A week and a half after California voters passed Proposition 35, beefing up penalties for people convicted of human trafficking, Attorney General Kamala Harris has released a report looking at the prevalence of the problem and what can be done to address it.
The report, titled "The State of Human Trafficking in California 2012," is based on information gathered by a "work group" Harris assembled in January to update a 2007 report on the problem.
The group found that between mid-2010 and mid-2012, nine regional task forces in California initiated more than 2,500 investigations into human trafficking, identified more than 1,200 victims and arrested nearly 1,800 suspects.
A majority of the victims are American, the group found.
"Human trafficking is a growing threat because criminal organizations have determined it is a low-risk, high-reward crime. We are here to change that calculus," Harris was quoted as saying in a news release. "We must counter the ruthlessness of human traffickers with our resolve, innovation and collaboration."
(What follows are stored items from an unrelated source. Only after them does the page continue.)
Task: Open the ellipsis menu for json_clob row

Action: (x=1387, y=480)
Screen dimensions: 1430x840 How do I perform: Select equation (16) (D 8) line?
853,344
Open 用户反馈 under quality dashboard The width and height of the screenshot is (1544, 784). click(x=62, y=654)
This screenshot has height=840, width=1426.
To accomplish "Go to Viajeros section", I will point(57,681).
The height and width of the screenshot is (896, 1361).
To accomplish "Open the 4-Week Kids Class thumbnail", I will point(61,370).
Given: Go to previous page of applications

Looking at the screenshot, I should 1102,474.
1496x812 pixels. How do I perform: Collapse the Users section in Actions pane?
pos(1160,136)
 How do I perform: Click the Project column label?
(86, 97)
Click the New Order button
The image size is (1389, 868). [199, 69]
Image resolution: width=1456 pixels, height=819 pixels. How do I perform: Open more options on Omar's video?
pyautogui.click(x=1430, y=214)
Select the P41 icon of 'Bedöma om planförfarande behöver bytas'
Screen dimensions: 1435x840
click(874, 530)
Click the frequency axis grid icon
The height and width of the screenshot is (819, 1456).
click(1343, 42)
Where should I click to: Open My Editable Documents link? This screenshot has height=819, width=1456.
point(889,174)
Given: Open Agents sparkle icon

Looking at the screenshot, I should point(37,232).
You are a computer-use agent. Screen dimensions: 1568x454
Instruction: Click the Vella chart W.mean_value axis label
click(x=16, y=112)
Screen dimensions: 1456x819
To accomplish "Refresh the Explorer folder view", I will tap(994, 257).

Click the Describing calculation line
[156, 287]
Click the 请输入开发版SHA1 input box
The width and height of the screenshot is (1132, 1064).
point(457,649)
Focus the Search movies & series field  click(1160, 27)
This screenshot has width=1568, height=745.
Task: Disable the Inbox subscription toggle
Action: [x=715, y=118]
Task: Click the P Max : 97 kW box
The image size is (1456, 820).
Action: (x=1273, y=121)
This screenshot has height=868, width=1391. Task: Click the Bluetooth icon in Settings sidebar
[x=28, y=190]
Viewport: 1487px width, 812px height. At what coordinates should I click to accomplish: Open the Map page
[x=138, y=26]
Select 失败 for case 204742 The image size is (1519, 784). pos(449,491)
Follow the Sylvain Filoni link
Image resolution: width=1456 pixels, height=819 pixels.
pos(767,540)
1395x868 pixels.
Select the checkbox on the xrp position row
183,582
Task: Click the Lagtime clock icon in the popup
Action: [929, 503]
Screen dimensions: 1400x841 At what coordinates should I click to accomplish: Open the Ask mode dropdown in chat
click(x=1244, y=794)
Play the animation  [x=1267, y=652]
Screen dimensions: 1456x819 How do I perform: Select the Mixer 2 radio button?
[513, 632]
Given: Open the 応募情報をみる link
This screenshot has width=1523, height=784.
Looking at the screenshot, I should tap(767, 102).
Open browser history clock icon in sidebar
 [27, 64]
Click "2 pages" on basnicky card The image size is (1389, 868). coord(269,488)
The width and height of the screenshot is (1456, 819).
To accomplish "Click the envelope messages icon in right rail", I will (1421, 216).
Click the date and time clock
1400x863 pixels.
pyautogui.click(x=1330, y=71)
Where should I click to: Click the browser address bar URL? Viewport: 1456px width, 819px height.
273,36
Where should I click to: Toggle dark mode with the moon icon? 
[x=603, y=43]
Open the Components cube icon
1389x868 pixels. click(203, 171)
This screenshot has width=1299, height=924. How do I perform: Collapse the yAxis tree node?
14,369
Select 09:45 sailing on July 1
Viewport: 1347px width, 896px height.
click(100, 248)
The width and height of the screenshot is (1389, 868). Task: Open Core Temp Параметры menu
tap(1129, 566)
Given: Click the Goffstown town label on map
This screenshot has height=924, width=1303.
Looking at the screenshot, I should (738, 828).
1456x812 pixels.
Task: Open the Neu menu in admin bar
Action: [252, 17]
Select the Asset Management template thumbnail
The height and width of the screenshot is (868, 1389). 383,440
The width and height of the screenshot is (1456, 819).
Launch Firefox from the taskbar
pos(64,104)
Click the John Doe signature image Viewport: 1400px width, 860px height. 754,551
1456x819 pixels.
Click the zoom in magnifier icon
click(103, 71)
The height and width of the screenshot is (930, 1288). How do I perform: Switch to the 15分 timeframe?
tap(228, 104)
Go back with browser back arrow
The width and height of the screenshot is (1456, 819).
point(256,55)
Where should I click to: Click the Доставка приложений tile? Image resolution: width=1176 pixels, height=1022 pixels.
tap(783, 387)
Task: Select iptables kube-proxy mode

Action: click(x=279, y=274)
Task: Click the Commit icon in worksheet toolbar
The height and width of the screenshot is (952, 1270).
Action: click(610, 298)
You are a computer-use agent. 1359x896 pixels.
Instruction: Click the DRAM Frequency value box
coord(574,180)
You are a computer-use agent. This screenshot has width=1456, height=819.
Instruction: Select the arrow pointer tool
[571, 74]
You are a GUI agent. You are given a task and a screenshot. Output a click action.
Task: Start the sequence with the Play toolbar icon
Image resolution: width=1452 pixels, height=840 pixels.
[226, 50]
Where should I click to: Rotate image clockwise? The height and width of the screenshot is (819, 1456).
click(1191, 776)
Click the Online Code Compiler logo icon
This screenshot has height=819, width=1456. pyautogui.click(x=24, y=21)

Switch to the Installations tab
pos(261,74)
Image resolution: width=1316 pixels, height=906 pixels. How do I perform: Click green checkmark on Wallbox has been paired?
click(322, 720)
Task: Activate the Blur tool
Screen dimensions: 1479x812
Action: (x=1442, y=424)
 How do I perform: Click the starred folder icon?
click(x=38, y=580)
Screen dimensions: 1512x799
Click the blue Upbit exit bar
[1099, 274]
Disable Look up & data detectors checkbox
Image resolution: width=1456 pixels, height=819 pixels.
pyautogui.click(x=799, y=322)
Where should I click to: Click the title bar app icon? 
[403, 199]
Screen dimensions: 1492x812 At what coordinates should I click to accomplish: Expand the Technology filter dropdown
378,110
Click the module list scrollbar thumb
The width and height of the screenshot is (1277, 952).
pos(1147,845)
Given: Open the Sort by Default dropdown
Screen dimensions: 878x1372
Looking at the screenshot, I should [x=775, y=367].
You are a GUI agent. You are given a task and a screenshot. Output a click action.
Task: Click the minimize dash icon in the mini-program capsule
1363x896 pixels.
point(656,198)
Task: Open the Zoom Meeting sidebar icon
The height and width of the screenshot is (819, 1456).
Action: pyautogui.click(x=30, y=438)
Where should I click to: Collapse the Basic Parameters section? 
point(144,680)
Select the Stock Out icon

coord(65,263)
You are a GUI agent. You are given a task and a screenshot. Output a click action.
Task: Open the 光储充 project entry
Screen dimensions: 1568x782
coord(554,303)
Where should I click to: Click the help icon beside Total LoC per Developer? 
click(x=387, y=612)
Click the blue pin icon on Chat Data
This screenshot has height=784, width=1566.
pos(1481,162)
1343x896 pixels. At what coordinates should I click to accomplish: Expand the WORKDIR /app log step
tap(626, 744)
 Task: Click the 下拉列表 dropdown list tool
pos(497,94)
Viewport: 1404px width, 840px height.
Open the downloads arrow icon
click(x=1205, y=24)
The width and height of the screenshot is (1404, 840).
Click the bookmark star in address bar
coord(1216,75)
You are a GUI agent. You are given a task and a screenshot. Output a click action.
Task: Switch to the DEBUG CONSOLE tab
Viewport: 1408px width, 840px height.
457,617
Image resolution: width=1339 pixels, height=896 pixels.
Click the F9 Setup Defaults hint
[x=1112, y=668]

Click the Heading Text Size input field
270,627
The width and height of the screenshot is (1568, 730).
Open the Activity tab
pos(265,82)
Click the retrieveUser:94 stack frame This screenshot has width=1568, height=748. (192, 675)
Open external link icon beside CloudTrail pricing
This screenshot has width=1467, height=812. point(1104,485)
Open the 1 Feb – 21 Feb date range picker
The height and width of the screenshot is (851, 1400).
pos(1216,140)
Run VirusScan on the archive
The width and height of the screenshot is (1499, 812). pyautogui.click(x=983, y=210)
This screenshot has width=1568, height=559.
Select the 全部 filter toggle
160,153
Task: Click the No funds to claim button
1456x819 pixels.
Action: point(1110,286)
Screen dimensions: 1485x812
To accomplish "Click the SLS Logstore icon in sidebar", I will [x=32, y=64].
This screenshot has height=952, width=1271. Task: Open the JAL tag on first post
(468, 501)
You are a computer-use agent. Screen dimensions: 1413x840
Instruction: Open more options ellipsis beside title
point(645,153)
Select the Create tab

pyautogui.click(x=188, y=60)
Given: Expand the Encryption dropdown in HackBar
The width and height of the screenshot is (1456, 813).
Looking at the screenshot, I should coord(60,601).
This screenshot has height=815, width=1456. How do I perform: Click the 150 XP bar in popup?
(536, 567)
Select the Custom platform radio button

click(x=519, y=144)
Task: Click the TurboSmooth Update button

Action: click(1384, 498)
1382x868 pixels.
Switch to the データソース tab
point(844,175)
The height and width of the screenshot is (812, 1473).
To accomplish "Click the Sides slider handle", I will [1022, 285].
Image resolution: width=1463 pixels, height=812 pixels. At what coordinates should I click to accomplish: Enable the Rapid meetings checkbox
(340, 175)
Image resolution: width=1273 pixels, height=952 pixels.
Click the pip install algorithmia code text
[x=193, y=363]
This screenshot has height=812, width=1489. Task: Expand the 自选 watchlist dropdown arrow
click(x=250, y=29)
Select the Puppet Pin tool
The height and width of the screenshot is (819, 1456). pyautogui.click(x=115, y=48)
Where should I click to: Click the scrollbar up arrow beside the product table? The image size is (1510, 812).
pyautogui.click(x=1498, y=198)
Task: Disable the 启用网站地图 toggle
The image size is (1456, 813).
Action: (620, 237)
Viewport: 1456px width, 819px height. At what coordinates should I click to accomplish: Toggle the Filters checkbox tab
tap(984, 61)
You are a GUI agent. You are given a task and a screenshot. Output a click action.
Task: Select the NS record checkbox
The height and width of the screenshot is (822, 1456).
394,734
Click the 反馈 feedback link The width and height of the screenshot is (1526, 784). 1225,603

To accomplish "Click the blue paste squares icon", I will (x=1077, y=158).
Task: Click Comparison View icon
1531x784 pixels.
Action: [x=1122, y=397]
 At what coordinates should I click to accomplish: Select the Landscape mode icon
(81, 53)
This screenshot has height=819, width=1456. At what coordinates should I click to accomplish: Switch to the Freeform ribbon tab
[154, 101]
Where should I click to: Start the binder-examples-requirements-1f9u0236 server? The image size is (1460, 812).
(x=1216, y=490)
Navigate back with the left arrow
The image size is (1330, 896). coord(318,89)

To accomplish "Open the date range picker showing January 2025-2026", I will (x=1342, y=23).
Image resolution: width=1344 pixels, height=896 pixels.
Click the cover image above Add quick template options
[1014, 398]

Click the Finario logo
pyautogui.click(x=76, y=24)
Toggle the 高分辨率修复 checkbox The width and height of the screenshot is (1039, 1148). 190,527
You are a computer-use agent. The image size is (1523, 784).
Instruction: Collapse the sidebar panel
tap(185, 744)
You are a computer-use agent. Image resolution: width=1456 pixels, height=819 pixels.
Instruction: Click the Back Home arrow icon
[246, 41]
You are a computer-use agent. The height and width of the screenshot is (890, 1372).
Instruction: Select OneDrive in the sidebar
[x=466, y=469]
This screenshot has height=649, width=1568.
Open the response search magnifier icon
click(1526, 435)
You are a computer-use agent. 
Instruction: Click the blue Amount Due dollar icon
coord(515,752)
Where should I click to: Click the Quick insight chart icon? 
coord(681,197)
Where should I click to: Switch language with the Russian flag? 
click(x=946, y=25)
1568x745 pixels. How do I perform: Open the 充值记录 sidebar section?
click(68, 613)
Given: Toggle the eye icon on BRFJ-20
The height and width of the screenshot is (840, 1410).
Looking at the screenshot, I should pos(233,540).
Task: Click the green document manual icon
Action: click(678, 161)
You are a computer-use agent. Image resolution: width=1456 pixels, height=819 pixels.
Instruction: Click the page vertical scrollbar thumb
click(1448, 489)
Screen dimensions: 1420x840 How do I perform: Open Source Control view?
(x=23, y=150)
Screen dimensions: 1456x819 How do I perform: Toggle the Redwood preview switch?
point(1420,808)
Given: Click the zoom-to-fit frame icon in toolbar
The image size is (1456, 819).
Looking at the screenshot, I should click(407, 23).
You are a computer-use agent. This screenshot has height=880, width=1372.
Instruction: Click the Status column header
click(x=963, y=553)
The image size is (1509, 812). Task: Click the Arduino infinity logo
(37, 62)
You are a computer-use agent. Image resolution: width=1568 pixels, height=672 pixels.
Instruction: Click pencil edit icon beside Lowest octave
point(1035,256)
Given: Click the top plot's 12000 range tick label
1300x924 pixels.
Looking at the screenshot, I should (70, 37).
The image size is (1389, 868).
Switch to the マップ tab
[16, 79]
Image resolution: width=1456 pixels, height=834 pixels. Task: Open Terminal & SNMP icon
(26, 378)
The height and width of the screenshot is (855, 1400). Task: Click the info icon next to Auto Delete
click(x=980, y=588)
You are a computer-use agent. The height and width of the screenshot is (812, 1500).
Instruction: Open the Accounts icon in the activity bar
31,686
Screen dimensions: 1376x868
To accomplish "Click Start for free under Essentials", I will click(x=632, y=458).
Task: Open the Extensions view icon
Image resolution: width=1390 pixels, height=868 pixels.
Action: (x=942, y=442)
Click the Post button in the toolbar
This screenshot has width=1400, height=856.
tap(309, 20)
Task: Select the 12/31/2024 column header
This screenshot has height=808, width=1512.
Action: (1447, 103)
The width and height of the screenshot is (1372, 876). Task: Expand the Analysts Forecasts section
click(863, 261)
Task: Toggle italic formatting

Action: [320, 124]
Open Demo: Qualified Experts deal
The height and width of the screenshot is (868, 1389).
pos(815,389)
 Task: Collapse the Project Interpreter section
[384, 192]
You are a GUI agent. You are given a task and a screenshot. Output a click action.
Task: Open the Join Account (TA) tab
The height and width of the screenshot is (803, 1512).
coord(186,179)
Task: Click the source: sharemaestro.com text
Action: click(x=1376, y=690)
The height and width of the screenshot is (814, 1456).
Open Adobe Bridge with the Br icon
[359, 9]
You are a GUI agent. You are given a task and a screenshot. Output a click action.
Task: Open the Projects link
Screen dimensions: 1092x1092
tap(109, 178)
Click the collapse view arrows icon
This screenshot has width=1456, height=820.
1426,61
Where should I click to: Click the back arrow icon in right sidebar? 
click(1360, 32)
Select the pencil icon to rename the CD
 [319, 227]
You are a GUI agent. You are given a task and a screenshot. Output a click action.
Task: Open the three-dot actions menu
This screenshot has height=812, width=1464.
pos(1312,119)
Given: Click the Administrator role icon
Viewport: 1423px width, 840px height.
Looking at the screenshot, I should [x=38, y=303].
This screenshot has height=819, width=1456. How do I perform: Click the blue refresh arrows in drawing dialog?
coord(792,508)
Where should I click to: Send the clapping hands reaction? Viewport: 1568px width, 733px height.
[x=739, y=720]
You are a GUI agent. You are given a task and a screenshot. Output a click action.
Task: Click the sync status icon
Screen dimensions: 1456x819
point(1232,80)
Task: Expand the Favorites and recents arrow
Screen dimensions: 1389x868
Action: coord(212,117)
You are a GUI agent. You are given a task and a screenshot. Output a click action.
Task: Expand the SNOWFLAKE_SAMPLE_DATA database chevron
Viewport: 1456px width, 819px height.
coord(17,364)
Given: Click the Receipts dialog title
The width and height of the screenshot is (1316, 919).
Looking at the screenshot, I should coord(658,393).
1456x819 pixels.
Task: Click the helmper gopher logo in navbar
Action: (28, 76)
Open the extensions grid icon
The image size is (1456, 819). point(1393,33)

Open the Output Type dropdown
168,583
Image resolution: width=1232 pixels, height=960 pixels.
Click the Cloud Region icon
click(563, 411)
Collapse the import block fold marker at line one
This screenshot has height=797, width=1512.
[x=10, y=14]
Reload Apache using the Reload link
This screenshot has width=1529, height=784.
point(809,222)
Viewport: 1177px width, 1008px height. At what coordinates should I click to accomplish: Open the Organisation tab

The report includes recommendations, including developing a central clearinghouse for human trafficking statistics in California and increasing training for law enforcement and other first responders and health care professionals.
Some of the recommendations overlap with the changes set to occur after voters overwhelmingly approved Proposition 35, which expands the definition of human trafficking under state law, increases penalties for traffickers and requires sex offenders to provide law enforcement officers with their internet-related information.